• _STATED EXERCISE_:
Rewrite the entries below with every "Task" replaced by "Step" and everything else unchanged. Leave the pictures out of your answer.

• _RECORD EXCERPTS_:
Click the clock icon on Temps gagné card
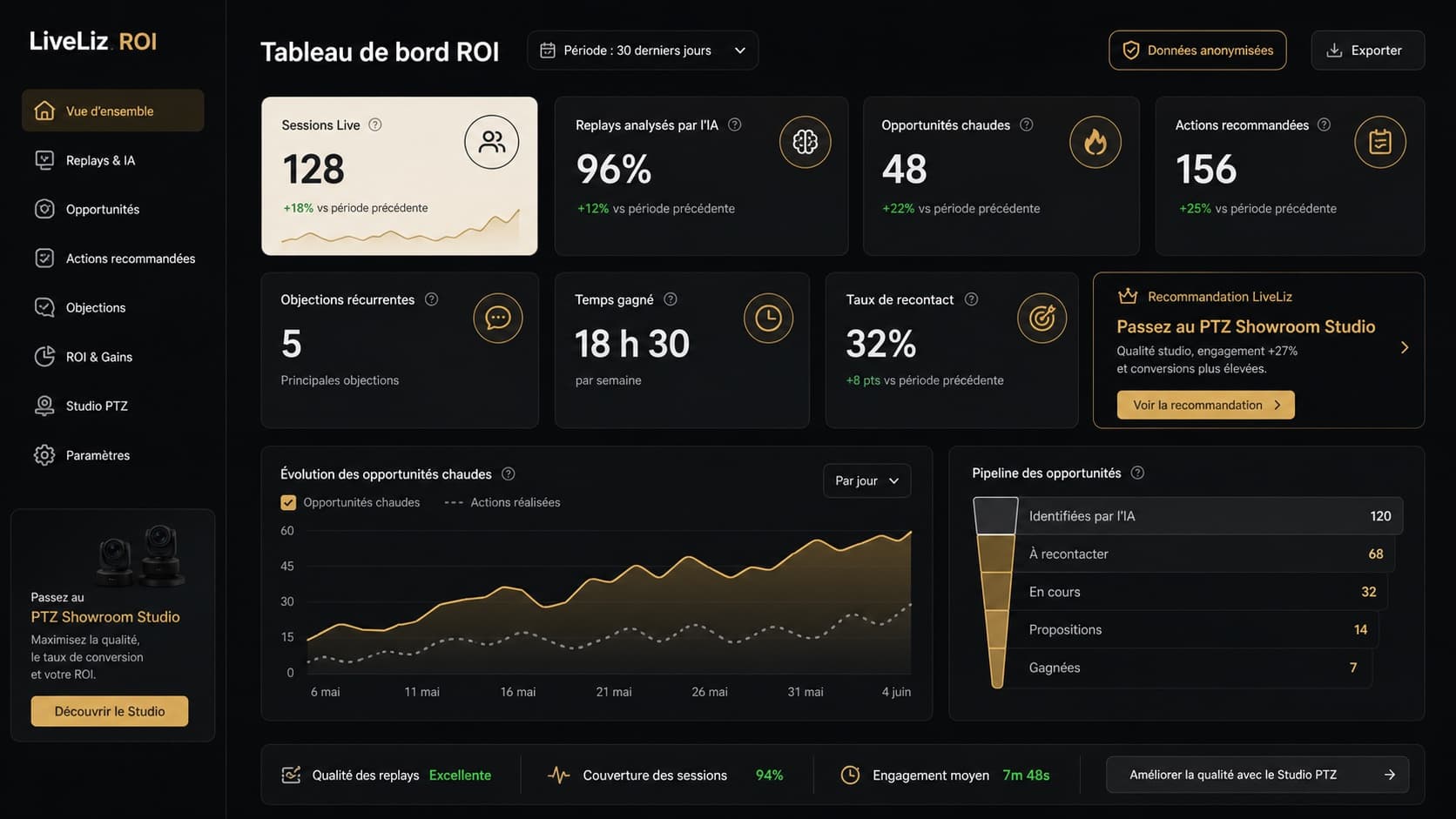Image resolution: width=1456 pixels, height=819 pixels. 768,318
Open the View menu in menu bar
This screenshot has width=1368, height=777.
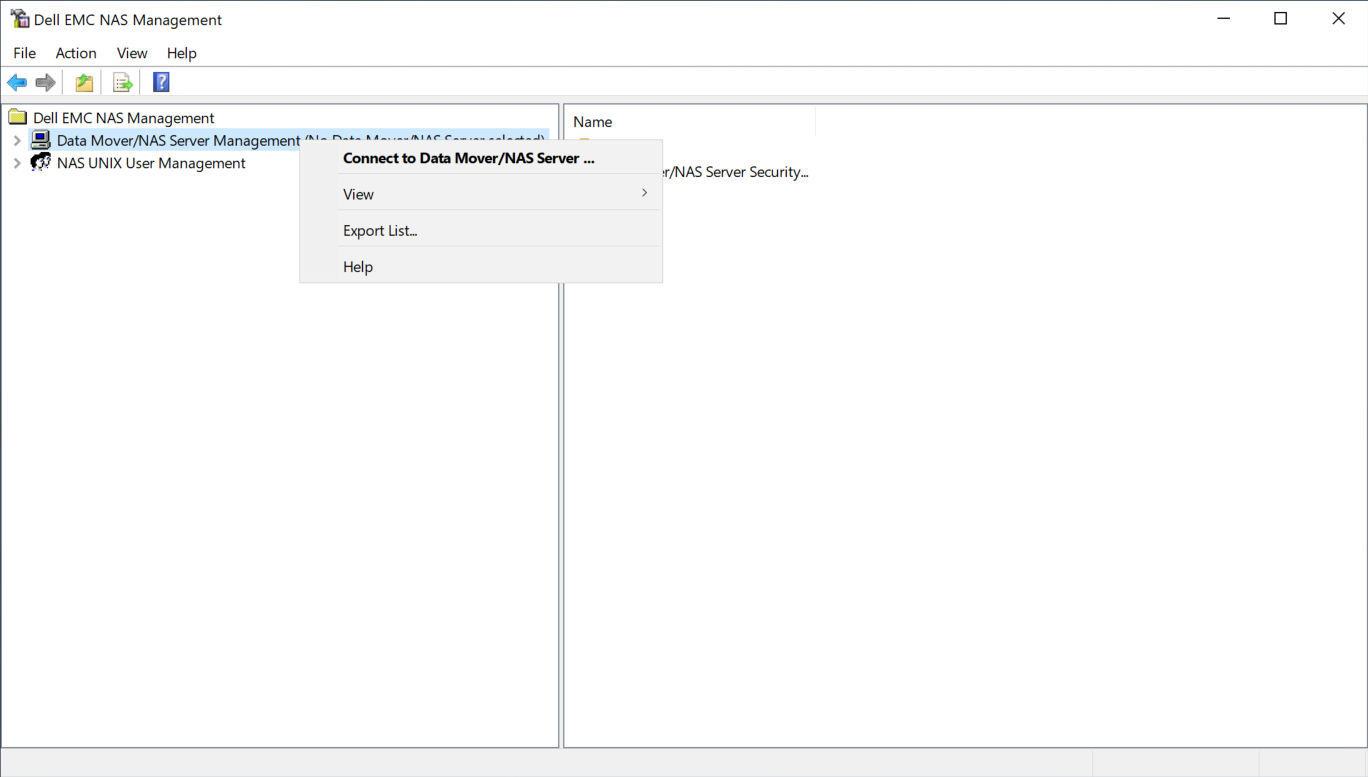[132, 53]
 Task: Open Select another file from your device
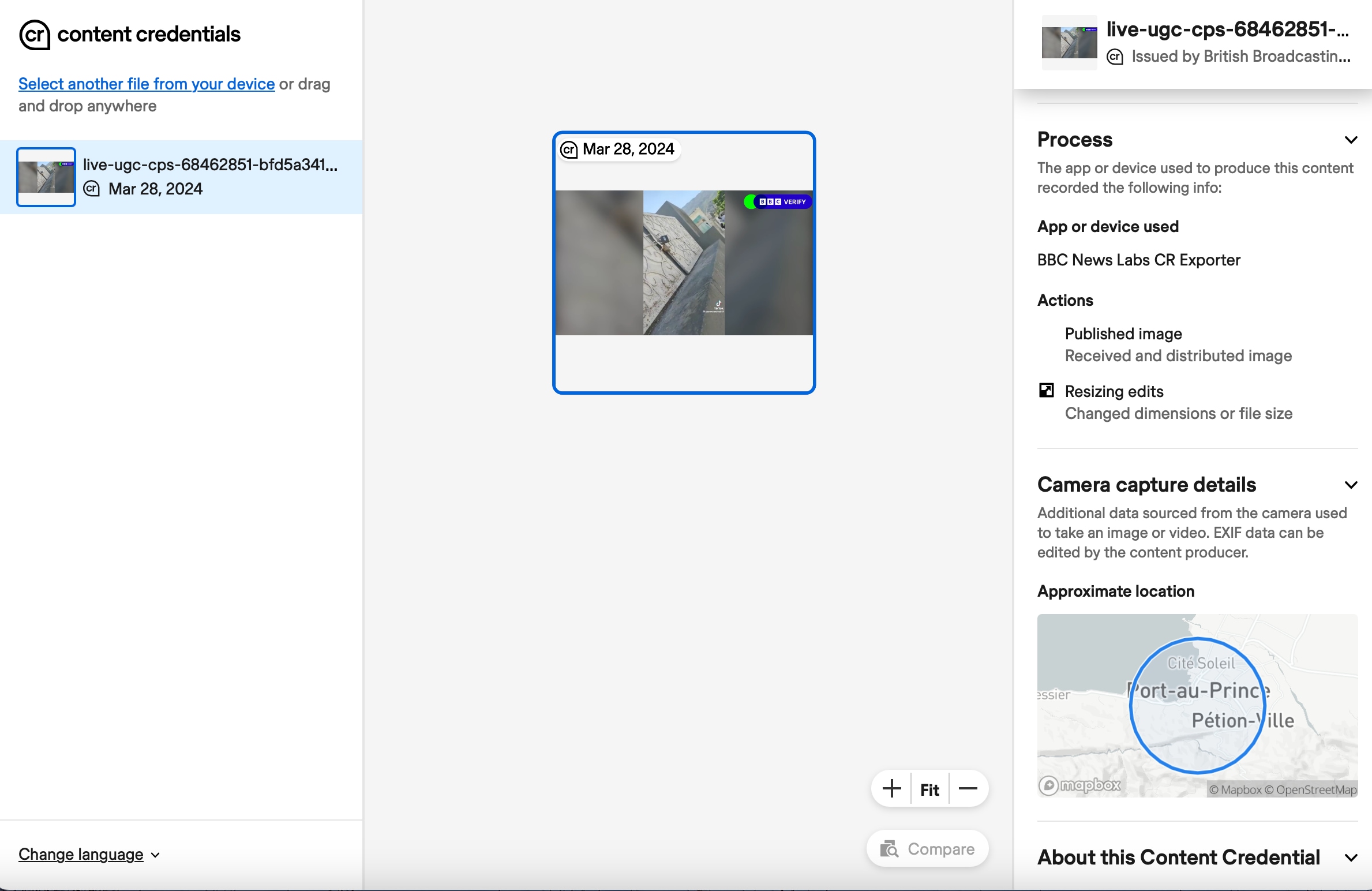coord(146,84)
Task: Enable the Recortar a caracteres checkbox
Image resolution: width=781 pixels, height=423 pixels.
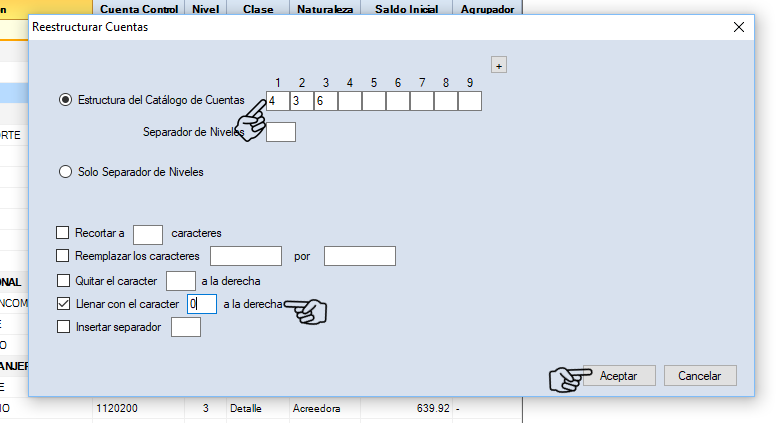Action: [64, 233]
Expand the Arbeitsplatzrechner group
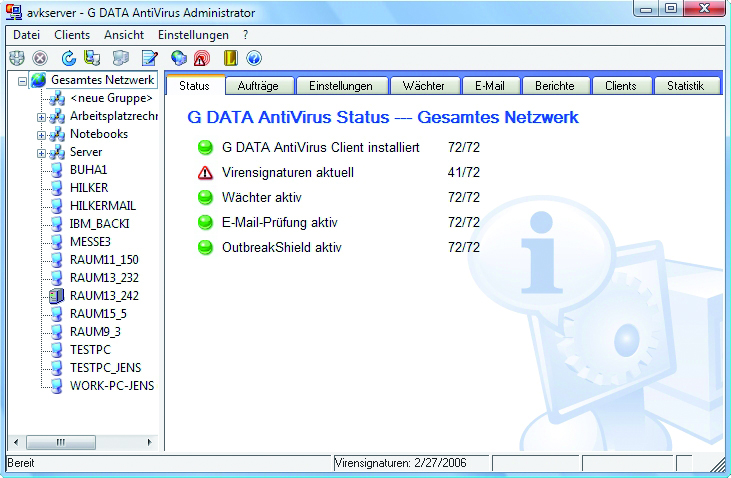The image size is (731, 478). (x=41, y=117)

• _ANSWER TO THIS TASK_:
Click the clock icon on Temps gagné card
Image resolution: width=1456 pixels, height=819 pixels. 768,318
Open the View menu in menu bar
This screenshot has width=1368, height=777.
[132, 53]
 Step: Open Select another file from your device
coord(146,84)
Step: Enable the Recortar a caracteres checkbox
Image resolution: width=781 pixels, height=423 pixels.
Action: [64, 233]
Expand the Arbeitsplatzrechner group
The image size is (731, 478). (x=41, y=117)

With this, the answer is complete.